Debüt von Jeremy Arevalo
„Es ist schade, dass wir diesen letzten Eindruck hinterlassen haben. Es hat ein Geschmäckle“, so Hoeneß, der die Schlussphase zugleich nicht überbewerten wollte: „Das überstrahlt ein bisschen das Spiel, was dem nicht gerecht wird. Wir hatten die volle Kontrolle über 70 Minuten.“
Zwei Themen standen dabei für den VfB im Fokus. Erstens: in den Rhythmus zu kommen, was für einige Spieler im Besonderen galt. Ermedin Demirovic etwa absolvierte sein erstes Spiel seit drei Monaten nach seiner Mittelfußverletzung und präsentierte sich rund in den Bewegungen – wenngleich ohne die großen Toraktionen. Neuzugang Jeremy Arevalo lief derweil erstmals überhaupt für die Stuttgarter auf – und offenbarte noch Luft nach oben, was die Bindung zum Spiel angeht.
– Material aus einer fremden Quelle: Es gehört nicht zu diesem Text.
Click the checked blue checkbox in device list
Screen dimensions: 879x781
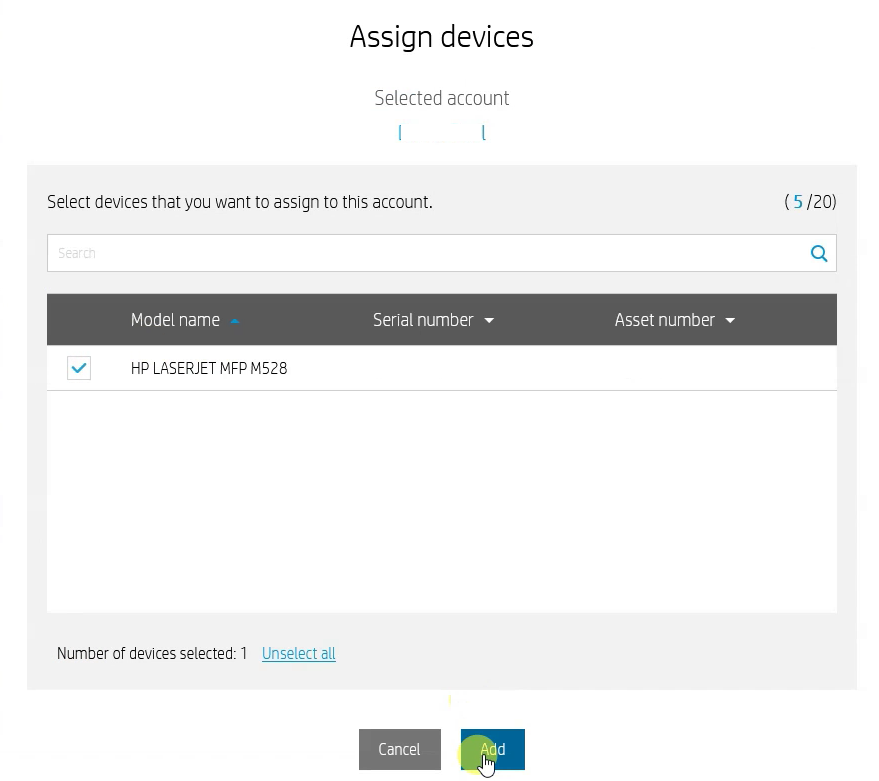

Ein zweiter wichtiger Punkt, den das Trainerteam rund um das Testspiel gegen den Achten der Schweizer Super League in den Mittelpunkt gerückt hatte: das Schärfen von Automatismen im eigenen Ballbesitz, was im Stuttgarter Spielsystem bekanntlich eine zentrale Rolle spielt. „Und die waren sichtbar“, so Hoeneß, „in der ersten Hälfte muss es höher ausgehen.“ Letztlich blieb es bei drei Toren von Nikolas Nartey (19.), Justin Diehl (22.) und Chris Führich (68.).
Weiter geht es nach einem trainingsfreien Mittwoch mit der konkreten Vorbereitung auf den Jahresauftakt am Samstag (18.30 Uhr/Liveticker) in der Bundesliga beim Dritten Bayer Leverkusen. Etwas Zeit ist also noch, um die Abläufe mit Ball weiter zu schärfen – und die defensiven Schwächen abzustellen.